Meine Titel machen mir definitiv ein paar Türen auf. Ich bin inzwischen auf sieben, acht Platten mit Scratches vertreten. Auch Produktionsanfragen kommen rein, ich habe z.B. für den Rapper Juse Ju Beats gebaut. Außerdem wurde ich z.B. fürs Sample Music Festival in Berlin gebucht. Wenn es jedoch um Anfragen von Diskos und Clubs geht, schrecken die Titel die Booking-Leute auch mal ab. Die befürchten dann, ich würde ne technische One Man Show abziehen. Ich kann aber zwischen Club-Sets und Turntablism Showcases unterscheiden. Zumal ich auch Club-Erfahrung habe: Airport, Boot, René, Du kennst sie alle.
Jetzt musst Du Dich eh erst mal auf die DMC World DJ Finals in London vorbereiten…
Ja, ich übe viel, aber das mache ich eh regelmäßig. Gerade habe ich aber ein echtes Nerd-Problem: Beim Scratchen bewegst du den Crossfader am Mixer im Allgemeinen aus dem Handgelenk. Es gibt aber eine Technik, da bedient man den Fader in etwa so, wie ein Bassist Saiten anschlägt. Die will ich mir noch so aneignen, dass ich sie richtig beherrsche – und dann in meine sechsminütigen Show-Einheit einbauen.

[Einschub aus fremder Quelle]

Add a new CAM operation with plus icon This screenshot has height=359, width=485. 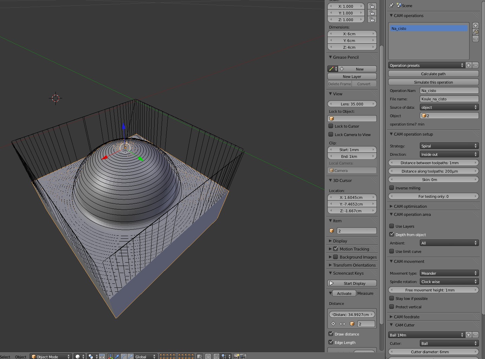pos(475,26)
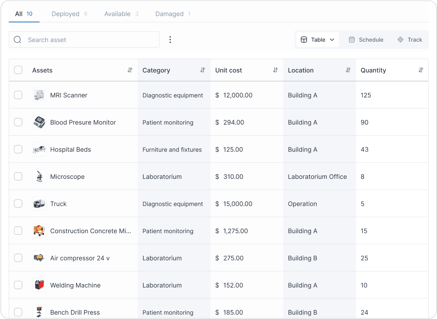Sort the Location column
Screen dimensions: 437x319
348,70
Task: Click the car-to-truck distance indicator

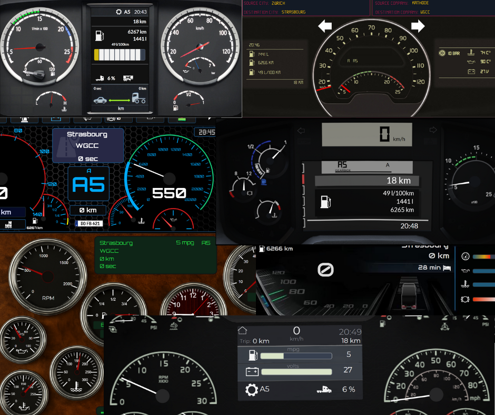Action: pyautogui.click(x=119, y=98)
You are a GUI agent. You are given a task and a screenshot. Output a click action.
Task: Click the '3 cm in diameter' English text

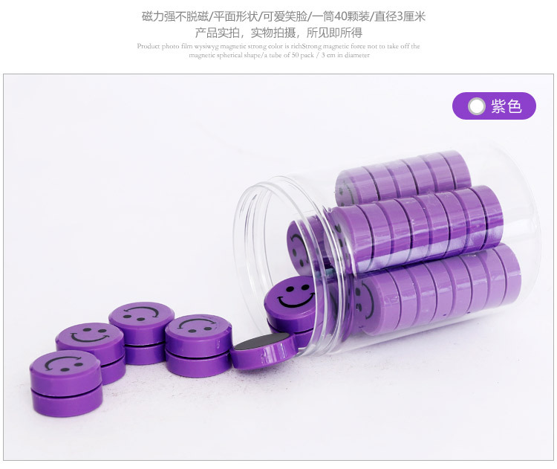pos(345,55)
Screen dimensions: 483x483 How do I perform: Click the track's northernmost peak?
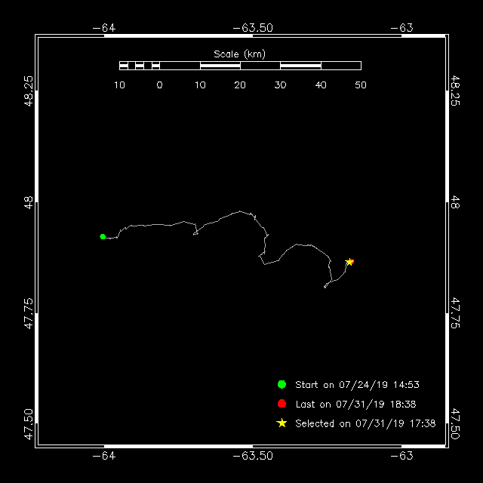240,211
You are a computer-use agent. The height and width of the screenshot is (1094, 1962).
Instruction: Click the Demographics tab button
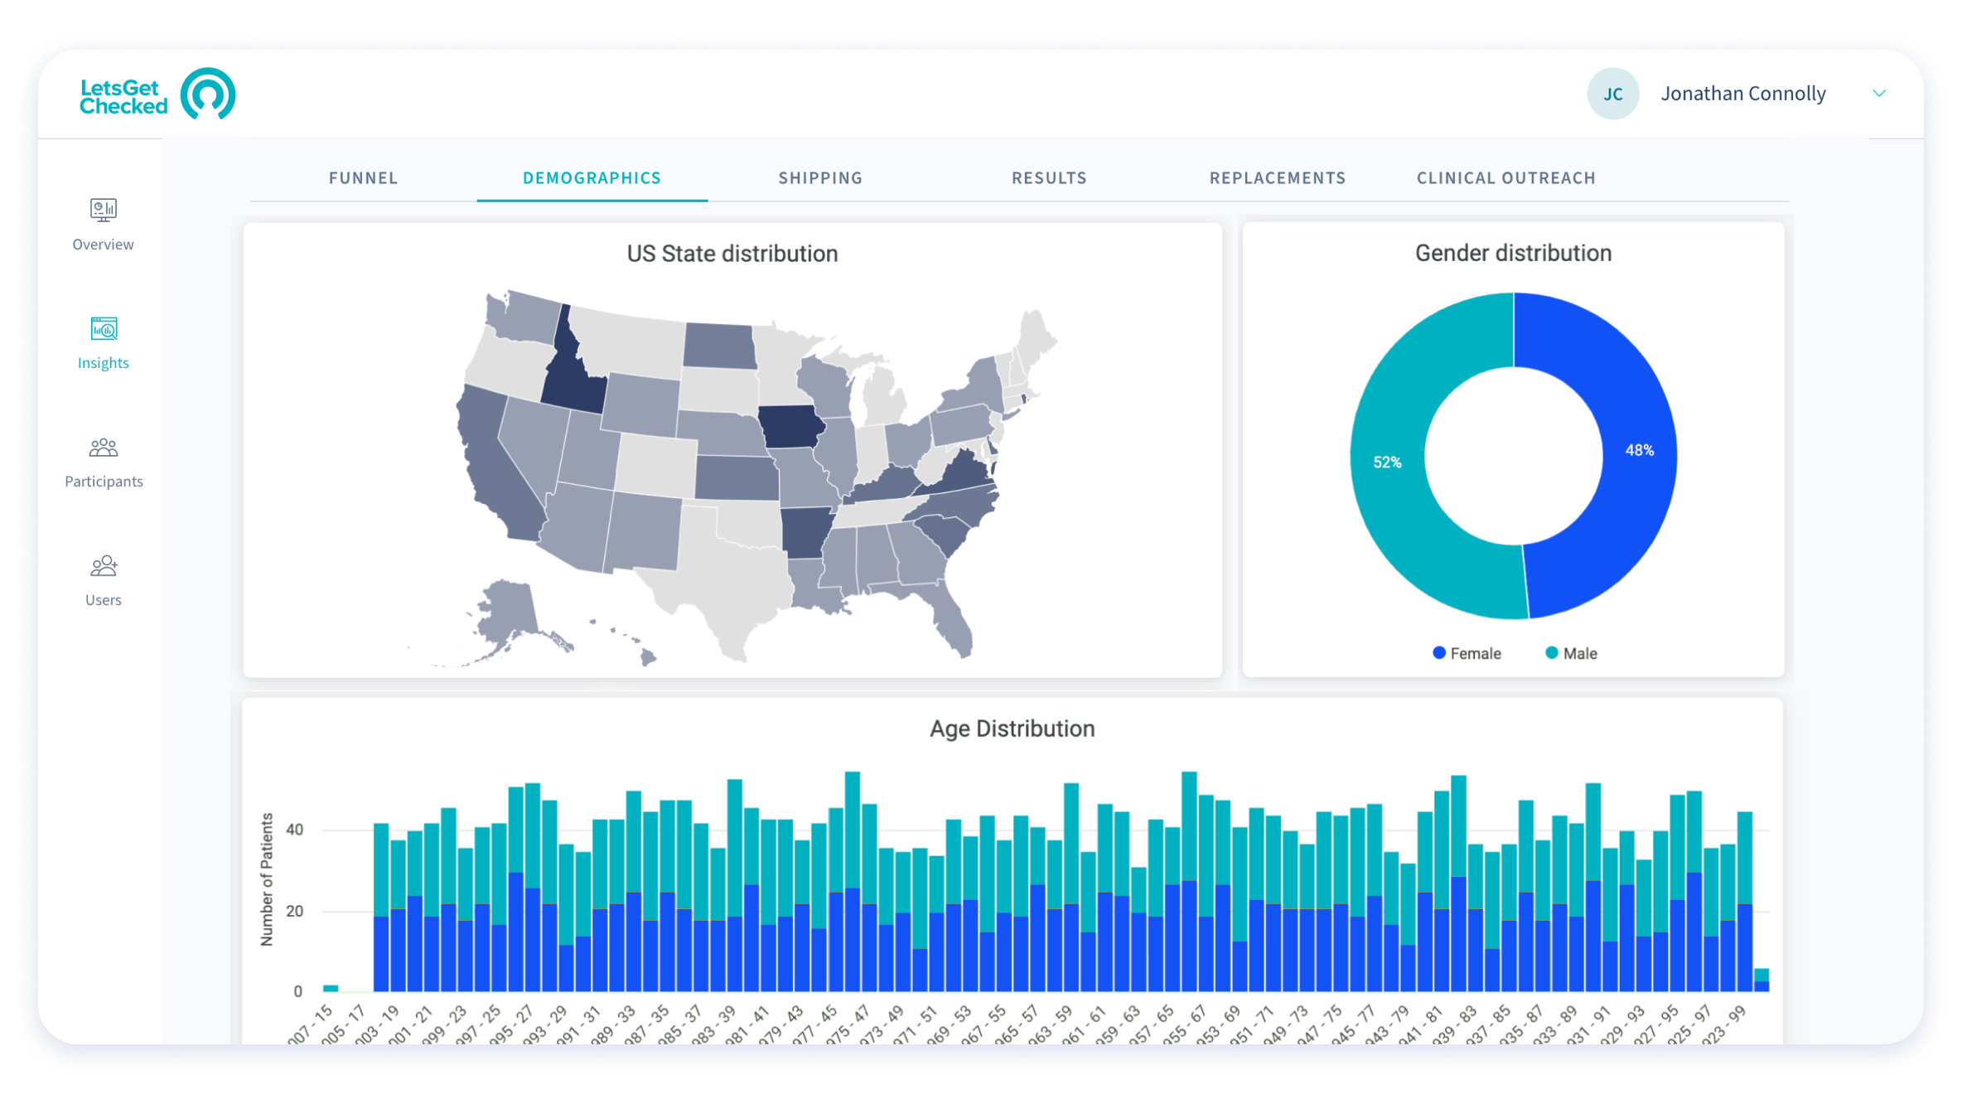pyautogui.click(x=591, y=177)

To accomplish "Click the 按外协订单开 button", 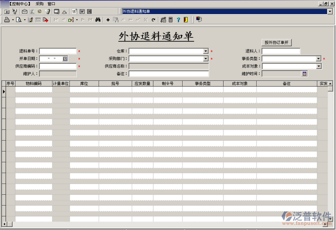I will point(276,42).
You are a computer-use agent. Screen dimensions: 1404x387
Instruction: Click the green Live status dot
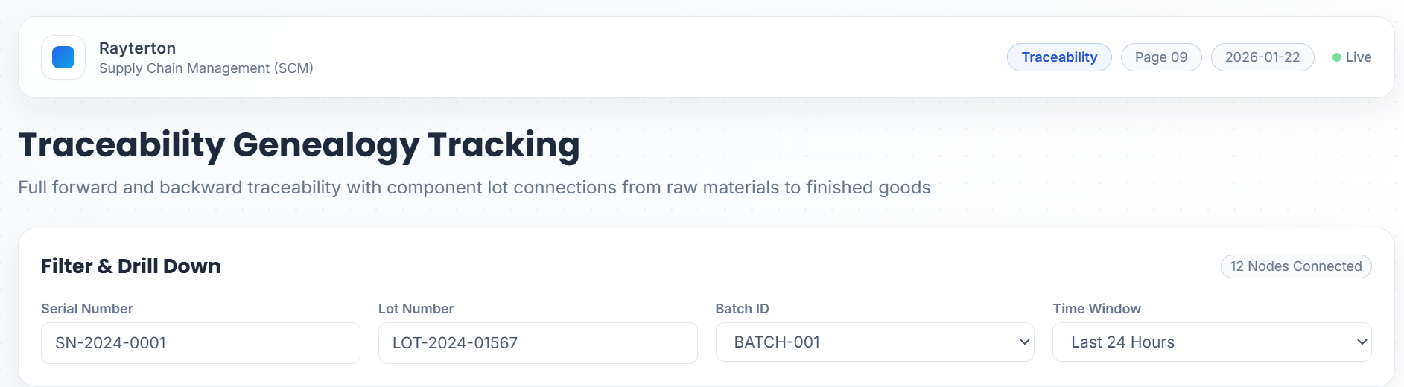pos(1337,57)
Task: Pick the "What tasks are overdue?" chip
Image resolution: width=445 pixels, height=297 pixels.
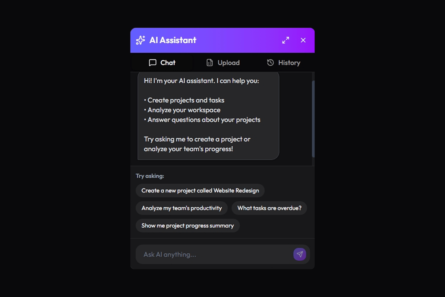Action: click(269, 208)
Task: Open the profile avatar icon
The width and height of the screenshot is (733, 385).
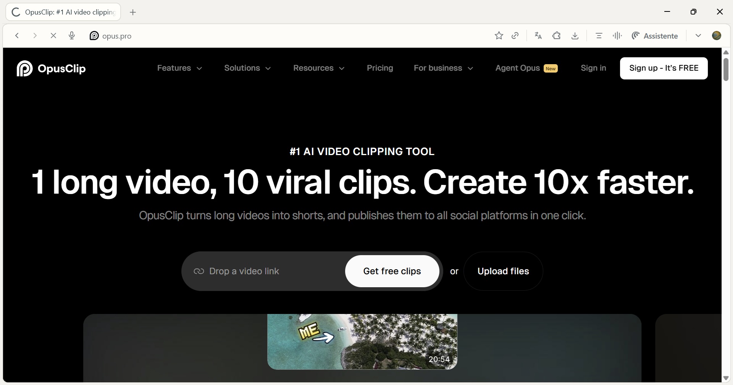Action: coord(717,36)
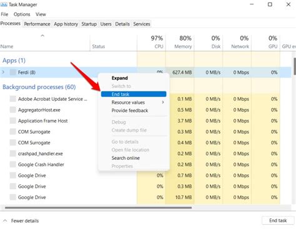Viewport: 296px width, 229px height.
Task: Click the Adobe Acrobat Update Service icon
Action: (x=13, y=99)
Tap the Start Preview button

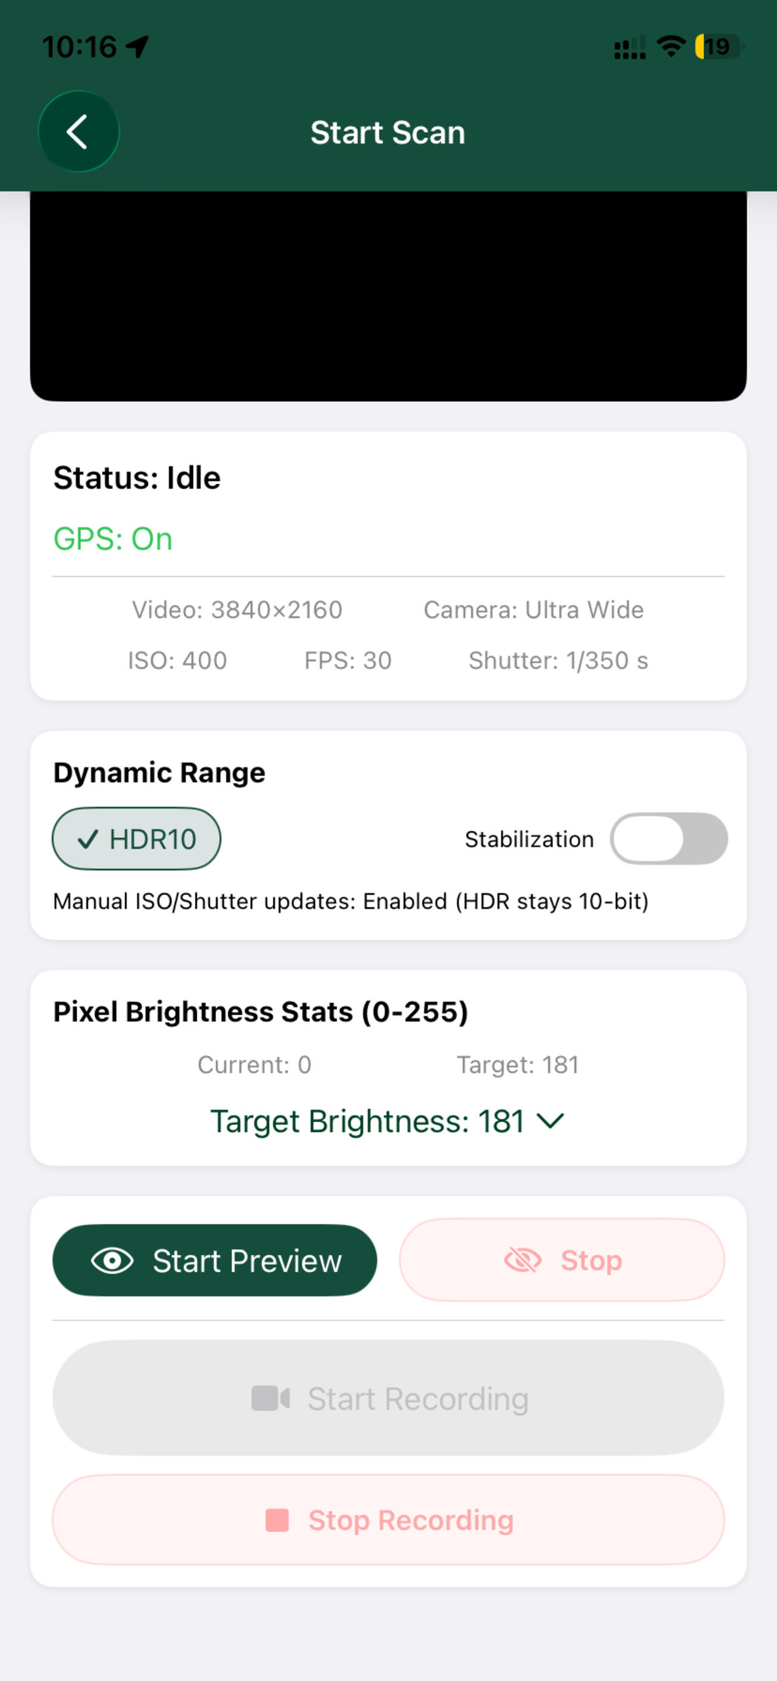pos(215,1260)
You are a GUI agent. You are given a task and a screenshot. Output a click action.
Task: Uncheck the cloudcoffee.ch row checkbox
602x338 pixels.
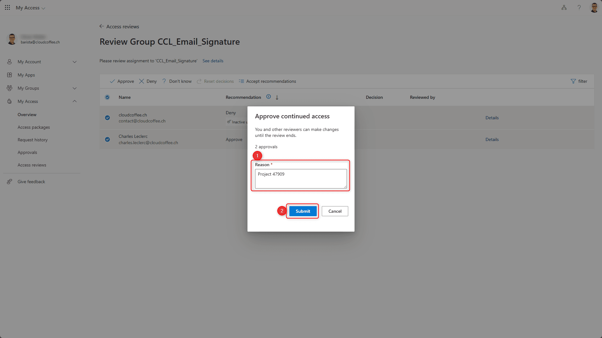[107, 118]
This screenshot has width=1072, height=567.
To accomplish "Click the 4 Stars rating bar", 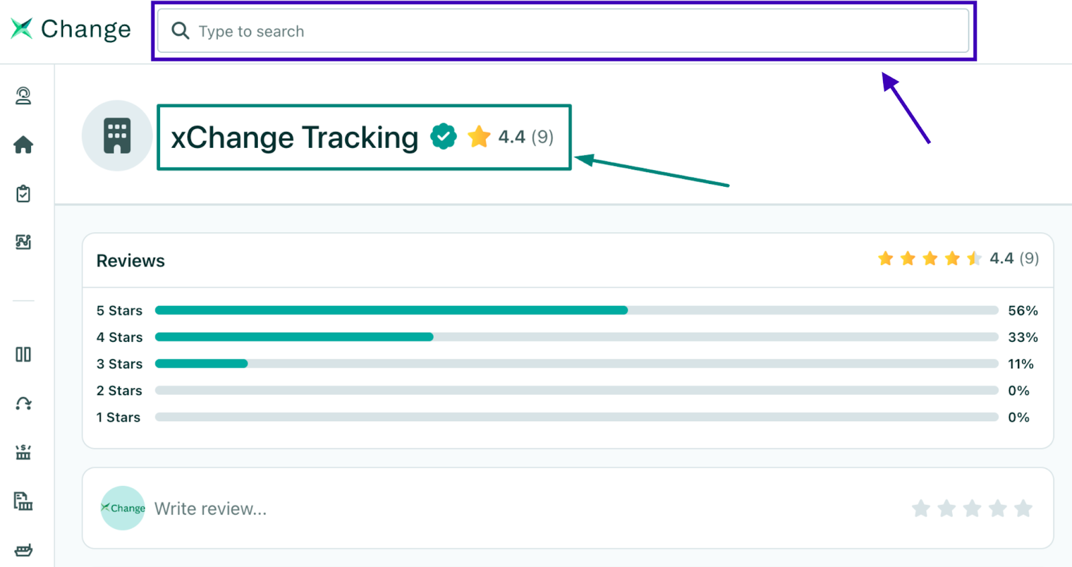I will (x=576, y=337).
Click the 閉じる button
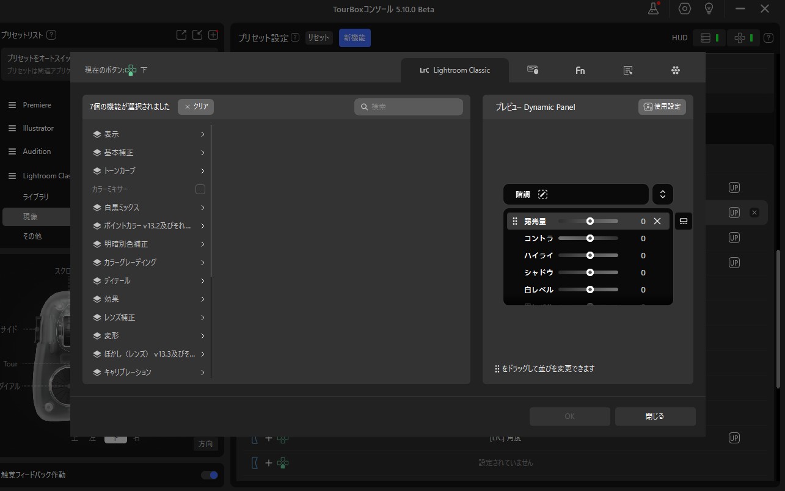Screen dimensions: 785x491 tap(655, 416)
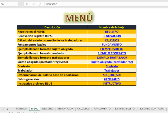
Task: Follow the EJEMPLO TRATABAJOR link
Action: pos(112,57)
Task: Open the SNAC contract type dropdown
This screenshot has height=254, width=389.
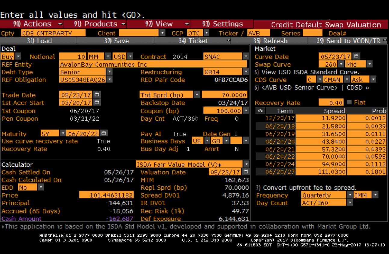Action: pyautogui.click(x=246, y=57)
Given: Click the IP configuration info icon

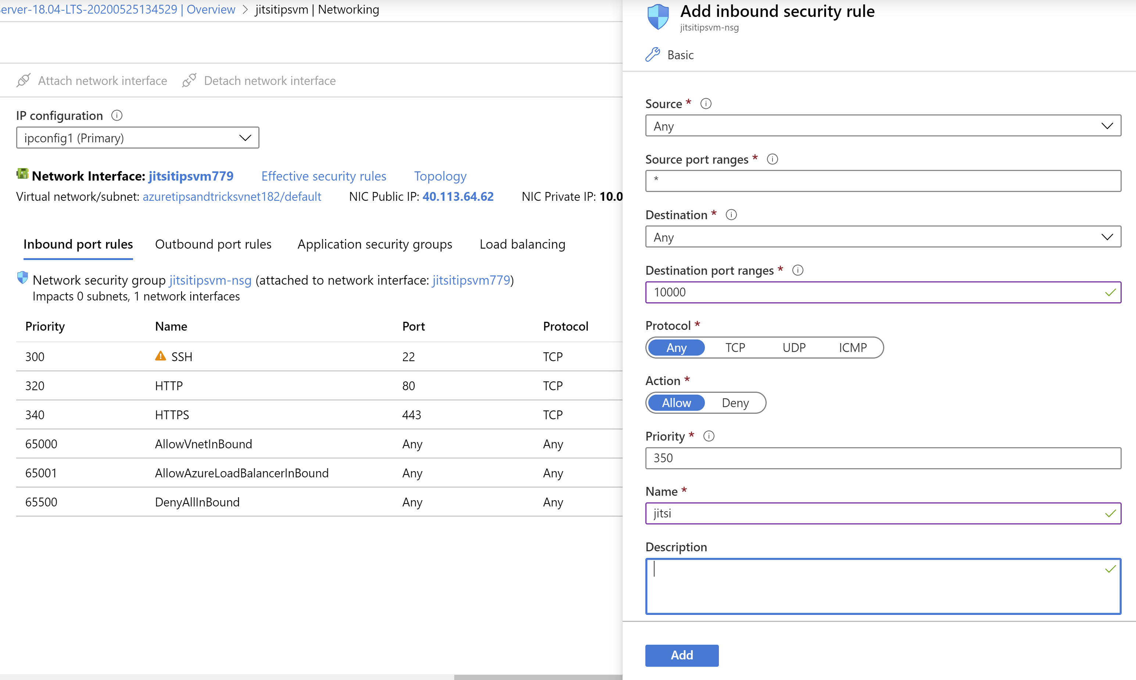Looking at the screenshot, I should 117,115.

Empfindest Du das auch so, dass der DJ als einstiges tragendes Element von Rap Songs heute etwas ins Abseits geraten ist?
Stimmt schon, früher waren Scratches obligatorisch, heute finden sie deutlich seltener statt. Das ist schade. Ich finde, Scratches gehören zum Rap wie das Gitarrensolo zum Rock-Song. Bei undergroundigen Produktionen findet das DJ-Ding aber nach wie vor statt. Ich mag z.B. die Rapper Xatar und Haftbefehl. Bei deren Alben stößt man schon immer wieder auf Scratching. Oder halt bei der Release-Party meines neuen Albums "Fresh & Korrekt", am 29.10. in Lengfurt!